Document text.

□ □ □ □ □ □ □

After discussion with @leebyron I started looking for ways to avoid the special $type/$data keys. The main challenge is that connections simply can't be handled as-is: edges almost never just replaces the local edges and always requires some custom processing. A similar constraint holds for root fields, which are currently handled specially.

Here's an example query that demonstrates these challenges and an updated proposal for the data format:

query {
  me {
    id
    name
    address {
      city
    }
    bestFriend {
      name
    }
    friends(first: 2, after: $foo) {
      edges {
        node {
          id
          name }}}}}

The results could be described using operations similar to those in JavaScript Object Notation (JSON) Patch but with semantics specifically tailored to describing GraphQL/Relay object graphs:

[
  {
    // The `root` operation describes how a root field maps to an id.
    // This concept may not be necessary once Relay supports arbitrary
    // root fields.

□ □ □ □ □ □ □

Stored data.
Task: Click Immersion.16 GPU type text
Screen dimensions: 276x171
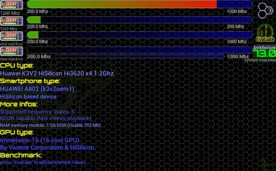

□ □ □ □ □ □ □

Given exercise 1.
Answer these questions about the GraphQL proposal:
(a) Which special keys did the writer start looking for ways to avoid?
(b) What two arguments does the query pass to the friends field?
(c) The results could be described with operations similar to those in what?
Given exercise 2.
In the GraphQL proposal, swap "semantics" for "rules" in the passage starting with "The results could" and going on through "maps to an id.", then write out that passage.
Answer from the GraphQL proposal alone, not from the listing.

Response 1.
(a) The $type/$data keys.
(b) first: 2 and after: $foo.
(c) JavaScript Object Notation (JSON) Patch.

Response 2.
The results could be described using operations similar to those in JavaScript Object Notation (JSON) Patch but with rules specifically tailored to describing GraphQL/Relay object graphs:

[
  {
    // The `root` operation describes how a root field maps to an id.